The code looks something like this. Let's assume the file "words.txt" contains the space-separated kanji's.

Code:
$string = file_get_contents("words.txt", "r"); // Load into string.
$words = explode(' ', $string); // Split string on spaces, into an array.
$counts = array_count_values($words); // Count how many times a word appears in the array.
arsort($counts); // Reverse-sort array while maintaining indexes.  This means most-common word is first.
From there I scribbled code something like this:
Code:
echo "<table border=1>\n";
echo "<thead>\n";
echo "<tr>\n";
echo "<th>Frequency</th>\n";
echo "<th>Kanji</th>\n";
echo "<th>% Learned</th>\n";
echo "<th># Learned</th>\n";
echo "</tr>\n";
echo "</thead>\n";
echo "<tbody>\n";
$count = 0;
$total = 0;
foreach($counts as $word=>$amount)
{
    $count++;
    $total+=$amount;
    echo "<tr>\n";
    echo "<td>$amount</td>\n";
    echo "<td>$word</td>\n";
    echo "<td>",round($total/count($words)*100, 1),"%</td>\n";
    echo "<td>$count</td>\n";
    echo "</tr>\n";
}
echo "</tbody>\n";
echo "</table>\n";
I'm not sure about the accuracy, but with as many words as there are, I'm sure what I posted here and on my blog was "close enough" to accurate. I'm sure this code could be heavily improve. Feel free to take some whacks at it and see what you come up with.

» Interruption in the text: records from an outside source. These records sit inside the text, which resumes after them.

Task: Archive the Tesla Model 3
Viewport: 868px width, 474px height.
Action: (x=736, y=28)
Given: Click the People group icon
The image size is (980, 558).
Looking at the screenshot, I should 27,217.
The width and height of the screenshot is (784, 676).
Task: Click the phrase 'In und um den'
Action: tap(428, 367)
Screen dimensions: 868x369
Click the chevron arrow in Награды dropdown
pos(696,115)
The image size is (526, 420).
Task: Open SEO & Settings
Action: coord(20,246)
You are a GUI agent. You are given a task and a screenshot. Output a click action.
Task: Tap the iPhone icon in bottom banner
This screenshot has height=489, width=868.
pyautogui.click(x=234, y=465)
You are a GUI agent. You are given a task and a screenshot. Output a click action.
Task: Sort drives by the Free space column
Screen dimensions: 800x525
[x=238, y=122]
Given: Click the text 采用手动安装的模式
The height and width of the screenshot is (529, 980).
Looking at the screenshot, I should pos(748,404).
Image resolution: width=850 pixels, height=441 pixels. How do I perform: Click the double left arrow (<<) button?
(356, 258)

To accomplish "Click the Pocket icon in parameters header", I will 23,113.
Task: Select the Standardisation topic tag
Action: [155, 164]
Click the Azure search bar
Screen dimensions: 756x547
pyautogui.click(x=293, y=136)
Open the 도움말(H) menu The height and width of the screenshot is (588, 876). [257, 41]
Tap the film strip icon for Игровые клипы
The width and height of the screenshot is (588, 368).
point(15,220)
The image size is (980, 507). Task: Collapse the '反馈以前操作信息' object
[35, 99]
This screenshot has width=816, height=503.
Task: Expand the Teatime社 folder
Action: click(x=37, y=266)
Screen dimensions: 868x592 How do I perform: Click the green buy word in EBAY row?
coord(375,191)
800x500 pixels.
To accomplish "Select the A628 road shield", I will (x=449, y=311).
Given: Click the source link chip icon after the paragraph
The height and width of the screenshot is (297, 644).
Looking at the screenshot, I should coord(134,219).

One possible way to get a string of space-separated kanji (to begin the process with) would probably be to find out the Unicode values for the first and last kanji in Unicode, then strip out every character that isn't within that range. (For example, U+3042 is "あ". The earliest kanji I can find is U+4E00 "一" [table 78 on KCharSelect, and probably Windows' CharMap as well], and the latest I see offhand is "龥" at U+9FA5. I'm sure there's a resource online somewhere that tells for certain the range open for kanji's.) Replacing all characters outside this range with a space each, then stripping those down to one space between each kanji might not be the best way to go about getting the kanji count, but it's the easiest I can think of.

Edit: I'd have a proof-of-concept up, but MB String for PHP is not enabled on the server I use. I need to find out how to get it enabled as I plan to use it!

The source code is here:
http://kurifuri.com/files/remote/koohii.com/words.txt

Anyone, feel free to do anything with the code.